Dataset entries:
=== Begin Enclosure ===

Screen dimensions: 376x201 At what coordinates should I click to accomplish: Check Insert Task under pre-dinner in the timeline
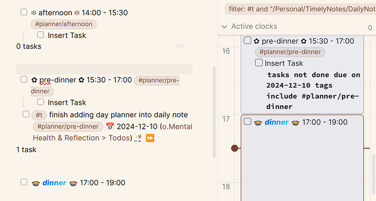(x=258, y=62)
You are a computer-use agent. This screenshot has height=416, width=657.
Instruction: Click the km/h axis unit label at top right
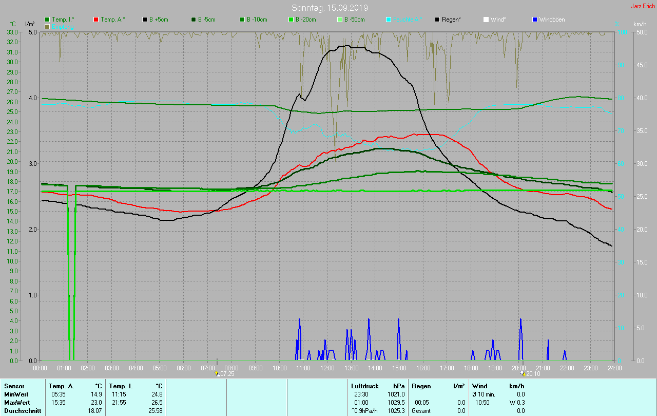pos(640,24)
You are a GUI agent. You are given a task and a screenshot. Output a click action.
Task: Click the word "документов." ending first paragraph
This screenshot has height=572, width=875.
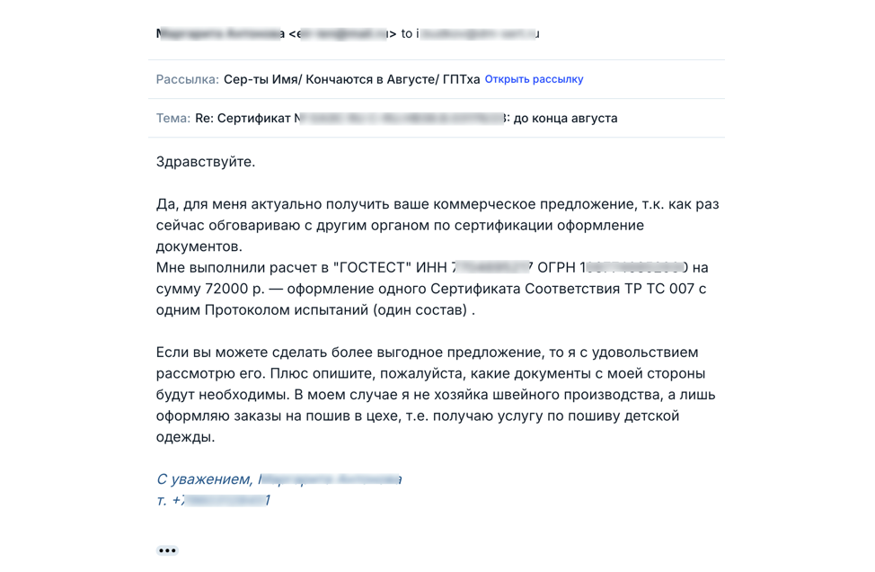199,246
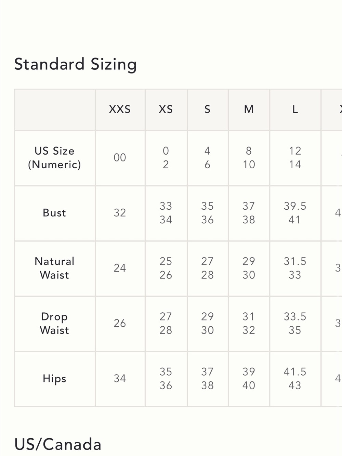342x456 pixels.
Task: Select the 12 14 US size cell
Action: [295, 158]
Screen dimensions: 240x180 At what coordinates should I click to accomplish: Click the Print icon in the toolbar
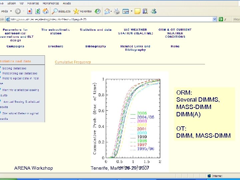coord(117,11)
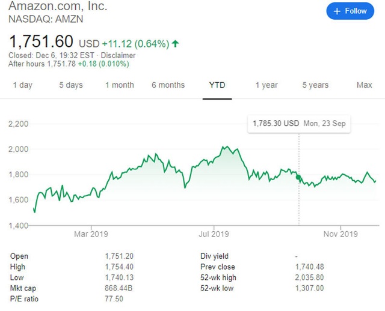This screenshot has width=385, height=311.
Task: Click the green up arrow icon
Action: click(x=175, y=44)
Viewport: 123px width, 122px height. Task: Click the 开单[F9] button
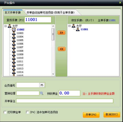pyautogui.click(x=91, y=115)
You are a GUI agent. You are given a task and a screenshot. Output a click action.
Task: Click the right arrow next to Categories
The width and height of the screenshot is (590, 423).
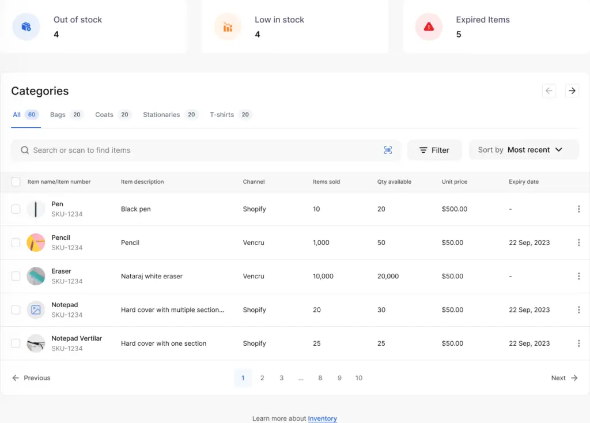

=== End Enclosure ===

- **WHAT NEEDS TO BE DONE**
Print every record above exactly, with no pictures.

- **FINISHED EXERCISE**
Screen dimensions: 376x201 At what coordinates should I click to accomplish: Check Insert Task under pre-dinner in the timeline
(x=258, y=62)
You are a computer-use agent. This screenshot has height=416, width=657.
Instruction: Click the km/h axis unit label at top right
pos(640,24)
You are a GUI agent. You are given a task and a screenshot. Output a click action.
Task: Click the word "документов." ending first paragraph
This screenshot has height=572, width=875.
199,246
342x456 pixels.
Task: Select the 12 14 US size cell
Action: [295, 158]
Screen dimensions: 240x180 At what coordinates should I click to accomplish: Click the Print icon in the toolbar
coord(117,11)
This screenshot has width=385, height=311.
Task: Click the green up arrow icon
Action: click(x=175, y=44)
Viewport: 123px width, 122px height. Task: Click the 开单[F9] button
pyautogui.click(x=91, y=115)
You are a GUI agent. You are given a task and a screenshot. Output a click action.
Task: Click the right arrow next to Categories
The width and height of the screenshot is (590, 423).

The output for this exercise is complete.